公会堂に併設されているのが能舞台です。これは入船町の岡崎謙邸にあったものを公会堂の移築と同時に併設しました。能舞台の壁に彫られた松と竹の彫刻が実に見事です。これが私邸の一部分だったというのですから驚きます。
花園5丁目と2丁目の分岐点にある『小樽ミルク・プラント』とは?
小樽・夏の風物詩と呼んでも大げさではないのが『小樽ミルク・プラント』です。立地する場所は花園公園の麓で、花園5丁目と2丁目が分岐する地点になります。サイロを思わせる円筒形の特徴ある建物は、かつて牛乳工場でした。現在はソフトクリームを販売する店になっています。
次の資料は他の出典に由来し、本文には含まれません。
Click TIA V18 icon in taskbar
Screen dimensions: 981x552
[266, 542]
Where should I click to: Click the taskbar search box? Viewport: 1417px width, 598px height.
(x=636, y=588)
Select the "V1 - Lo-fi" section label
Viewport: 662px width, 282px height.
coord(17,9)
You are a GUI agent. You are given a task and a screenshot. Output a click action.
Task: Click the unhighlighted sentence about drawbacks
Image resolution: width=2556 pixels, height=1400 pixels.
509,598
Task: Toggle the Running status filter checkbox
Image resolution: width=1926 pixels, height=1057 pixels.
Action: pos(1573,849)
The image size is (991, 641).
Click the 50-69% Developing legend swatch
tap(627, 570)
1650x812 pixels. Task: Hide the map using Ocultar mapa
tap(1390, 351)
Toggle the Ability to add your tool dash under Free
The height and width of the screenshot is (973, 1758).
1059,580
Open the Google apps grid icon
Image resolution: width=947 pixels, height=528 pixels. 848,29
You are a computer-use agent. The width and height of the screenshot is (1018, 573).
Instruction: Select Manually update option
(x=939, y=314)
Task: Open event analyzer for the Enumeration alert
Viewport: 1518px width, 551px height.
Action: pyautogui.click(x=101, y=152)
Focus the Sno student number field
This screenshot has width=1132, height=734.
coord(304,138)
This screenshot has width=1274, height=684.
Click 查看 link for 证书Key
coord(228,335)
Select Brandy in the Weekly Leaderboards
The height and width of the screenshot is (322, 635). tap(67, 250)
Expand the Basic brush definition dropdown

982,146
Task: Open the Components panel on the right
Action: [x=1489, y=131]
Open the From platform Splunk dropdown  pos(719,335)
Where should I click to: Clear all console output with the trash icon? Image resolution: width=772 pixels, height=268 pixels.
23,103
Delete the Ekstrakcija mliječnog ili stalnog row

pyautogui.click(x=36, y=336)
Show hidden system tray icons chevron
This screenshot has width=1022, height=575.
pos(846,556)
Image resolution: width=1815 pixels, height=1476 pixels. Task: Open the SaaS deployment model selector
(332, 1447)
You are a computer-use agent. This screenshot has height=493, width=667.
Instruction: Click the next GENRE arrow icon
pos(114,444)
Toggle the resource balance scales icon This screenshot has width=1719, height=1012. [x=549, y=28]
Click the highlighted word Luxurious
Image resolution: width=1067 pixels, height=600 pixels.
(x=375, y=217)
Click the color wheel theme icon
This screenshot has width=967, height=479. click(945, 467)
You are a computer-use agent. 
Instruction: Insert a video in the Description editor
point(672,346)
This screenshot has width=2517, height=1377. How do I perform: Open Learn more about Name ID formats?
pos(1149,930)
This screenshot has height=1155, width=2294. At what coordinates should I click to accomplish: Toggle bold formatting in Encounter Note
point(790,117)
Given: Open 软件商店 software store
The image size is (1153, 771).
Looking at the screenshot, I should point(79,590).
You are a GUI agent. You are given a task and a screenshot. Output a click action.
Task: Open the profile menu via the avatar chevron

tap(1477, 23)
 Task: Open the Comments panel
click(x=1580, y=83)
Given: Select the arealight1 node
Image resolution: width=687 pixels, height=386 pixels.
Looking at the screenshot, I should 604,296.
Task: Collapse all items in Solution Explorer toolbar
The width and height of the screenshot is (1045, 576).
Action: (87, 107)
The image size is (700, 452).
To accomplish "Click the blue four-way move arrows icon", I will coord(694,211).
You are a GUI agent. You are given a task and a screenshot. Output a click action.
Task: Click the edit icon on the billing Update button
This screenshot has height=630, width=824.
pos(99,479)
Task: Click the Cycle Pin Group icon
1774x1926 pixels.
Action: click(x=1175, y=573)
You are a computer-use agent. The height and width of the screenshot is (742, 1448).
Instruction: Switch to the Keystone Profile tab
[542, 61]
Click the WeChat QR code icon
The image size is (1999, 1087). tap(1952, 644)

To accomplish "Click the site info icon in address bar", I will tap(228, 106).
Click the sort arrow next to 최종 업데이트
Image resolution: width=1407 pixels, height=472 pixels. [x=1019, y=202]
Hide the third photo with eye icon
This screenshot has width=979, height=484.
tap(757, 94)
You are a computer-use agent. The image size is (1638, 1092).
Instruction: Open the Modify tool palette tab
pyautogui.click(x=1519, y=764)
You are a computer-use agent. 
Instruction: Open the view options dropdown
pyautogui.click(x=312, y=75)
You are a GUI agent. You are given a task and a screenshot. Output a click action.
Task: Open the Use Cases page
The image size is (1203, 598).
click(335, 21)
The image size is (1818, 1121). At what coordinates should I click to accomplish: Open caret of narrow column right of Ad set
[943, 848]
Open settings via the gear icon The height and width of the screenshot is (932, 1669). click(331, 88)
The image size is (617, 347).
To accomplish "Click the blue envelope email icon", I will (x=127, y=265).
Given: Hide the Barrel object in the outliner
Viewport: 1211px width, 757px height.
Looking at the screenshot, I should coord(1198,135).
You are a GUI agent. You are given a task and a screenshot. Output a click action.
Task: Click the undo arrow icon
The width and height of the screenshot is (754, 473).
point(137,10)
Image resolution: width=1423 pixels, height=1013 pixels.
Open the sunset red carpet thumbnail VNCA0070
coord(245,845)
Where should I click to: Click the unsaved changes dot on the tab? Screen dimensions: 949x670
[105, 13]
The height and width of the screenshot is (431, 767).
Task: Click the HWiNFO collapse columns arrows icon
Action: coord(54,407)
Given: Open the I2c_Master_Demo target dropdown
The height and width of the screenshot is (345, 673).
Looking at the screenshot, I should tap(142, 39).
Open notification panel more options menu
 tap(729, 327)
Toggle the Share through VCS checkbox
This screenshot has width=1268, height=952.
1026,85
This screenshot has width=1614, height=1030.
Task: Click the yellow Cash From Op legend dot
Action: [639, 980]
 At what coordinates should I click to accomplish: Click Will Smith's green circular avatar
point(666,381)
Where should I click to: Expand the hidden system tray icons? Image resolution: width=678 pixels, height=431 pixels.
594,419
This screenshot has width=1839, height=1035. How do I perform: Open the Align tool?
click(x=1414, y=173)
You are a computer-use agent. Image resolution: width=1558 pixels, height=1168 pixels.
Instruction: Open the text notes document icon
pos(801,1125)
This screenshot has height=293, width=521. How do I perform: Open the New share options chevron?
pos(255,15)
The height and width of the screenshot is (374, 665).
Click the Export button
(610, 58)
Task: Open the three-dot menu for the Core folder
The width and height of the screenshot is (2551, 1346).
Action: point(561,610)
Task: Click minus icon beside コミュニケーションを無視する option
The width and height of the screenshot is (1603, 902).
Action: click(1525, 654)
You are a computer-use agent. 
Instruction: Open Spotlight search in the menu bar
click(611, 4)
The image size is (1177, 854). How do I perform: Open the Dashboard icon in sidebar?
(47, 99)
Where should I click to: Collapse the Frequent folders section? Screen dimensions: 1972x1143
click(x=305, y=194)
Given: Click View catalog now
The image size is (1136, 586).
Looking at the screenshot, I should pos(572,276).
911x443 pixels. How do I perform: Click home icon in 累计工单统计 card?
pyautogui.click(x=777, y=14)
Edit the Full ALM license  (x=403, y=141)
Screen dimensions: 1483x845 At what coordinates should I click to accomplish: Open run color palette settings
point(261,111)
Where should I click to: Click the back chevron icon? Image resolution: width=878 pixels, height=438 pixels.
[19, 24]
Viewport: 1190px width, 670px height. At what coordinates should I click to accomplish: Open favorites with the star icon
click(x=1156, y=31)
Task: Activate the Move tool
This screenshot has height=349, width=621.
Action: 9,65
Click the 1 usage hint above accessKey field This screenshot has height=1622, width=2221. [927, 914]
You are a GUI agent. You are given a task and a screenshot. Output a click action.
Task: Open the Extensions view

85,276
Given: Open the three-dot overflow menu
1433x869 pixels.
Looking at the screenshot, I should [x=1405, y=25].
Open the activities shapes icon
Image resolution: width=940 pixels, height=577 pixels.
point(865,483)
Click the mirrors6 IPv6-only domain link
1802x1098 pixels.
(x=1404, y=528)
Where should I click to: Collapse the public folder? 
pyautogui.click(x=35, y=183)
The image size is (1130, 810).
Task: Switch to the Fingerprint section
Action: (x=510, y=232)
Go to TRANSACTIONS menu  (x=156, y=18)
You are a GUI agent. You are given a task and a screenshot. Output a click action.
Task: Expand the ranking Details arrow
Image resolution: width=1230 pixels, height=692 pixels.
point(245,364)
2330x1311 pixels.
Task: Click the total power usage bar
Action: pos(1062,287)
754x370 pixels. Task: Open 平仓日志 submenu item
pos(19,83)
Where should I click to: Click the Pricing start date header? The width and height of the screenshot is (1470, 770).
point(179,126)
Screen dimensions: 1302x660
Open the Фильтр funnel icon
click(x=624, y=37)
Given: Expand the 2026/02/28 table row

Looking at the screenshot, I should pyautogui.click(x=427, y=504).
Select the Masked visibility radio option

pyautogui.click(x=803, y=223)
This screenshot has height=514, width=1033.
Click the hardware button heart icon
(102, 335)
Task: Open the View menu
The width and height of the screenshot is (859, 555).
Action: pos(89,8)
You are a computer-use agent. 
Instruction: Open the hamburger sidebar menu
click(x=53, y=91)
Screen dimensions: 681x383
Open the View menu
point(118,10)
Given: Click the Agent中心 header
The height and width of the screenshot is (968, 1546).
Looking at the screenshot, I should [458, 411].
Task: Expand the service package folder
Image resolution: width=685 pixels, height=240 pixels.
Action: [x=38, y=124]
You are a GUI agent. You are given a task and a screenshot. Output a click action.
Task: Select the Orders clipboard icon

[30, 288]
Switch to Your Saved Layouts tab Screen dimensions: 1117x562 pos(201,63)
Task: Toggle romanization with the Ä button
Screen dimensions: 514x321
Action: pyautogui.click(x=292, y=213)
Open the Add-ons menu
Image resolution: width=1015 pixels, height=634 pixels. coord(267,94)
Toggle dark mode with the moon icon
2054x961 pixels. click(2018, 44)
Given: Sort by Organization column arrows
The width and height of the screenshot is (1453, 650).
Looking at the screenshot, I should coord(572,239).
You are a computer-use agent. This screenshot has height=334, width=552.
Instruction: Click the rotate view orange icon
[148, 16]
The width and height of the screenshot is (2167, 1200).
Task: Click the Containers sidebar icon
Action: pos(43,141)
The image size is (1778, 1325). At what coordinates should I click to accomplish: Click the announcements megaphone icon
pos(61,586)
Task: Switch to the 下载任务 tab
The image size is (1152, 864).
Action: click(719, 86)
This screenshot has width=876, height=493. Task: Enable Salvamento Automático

ソフトクリームは安くて本当においしい。280円のレギュラーから770円の夕張メロン超ジャンボまでありますが、350円のロングでもかなりのボリュームです。このお店では食べすぎにご注意ください。
小樽の三大祭り「水天宮祭り」の名物は多数の出店!
小樽市花園エリアを横断する公園通りの終着点は水天宮です。この場所へ最初に神様が祭られたのは1859年(安政6年)というから、江戸時代だったことになります。歴史ある神社なのです。水天宮広場も、花園公園同様に素晴らしい眺めを誇ります。本殿の海側には大きな桜の木がずらりと並び、桜の名所としても有名です。桜は4月下旬からゴールデンウイークにかけて見ごろとなり、小樽市民と観光客が一緒に花見を楽しむ姿は微笑ましいものがあります。
北海道小樽市花園エリアの散策におすすめ!魅惑のスポットは?【まとめ】
北海道小樽市花園エリアの散策におすすめできる魅惑のスポットをご紹介してきました。観光で向かうべきマストな場所から、地元の人たちしか知らない超穴場まで、出てきましたが、この記事を読めば、より小樽を楽しんでもらえるはずです。次回の小樽散策には花園エリアを覗いてみてください。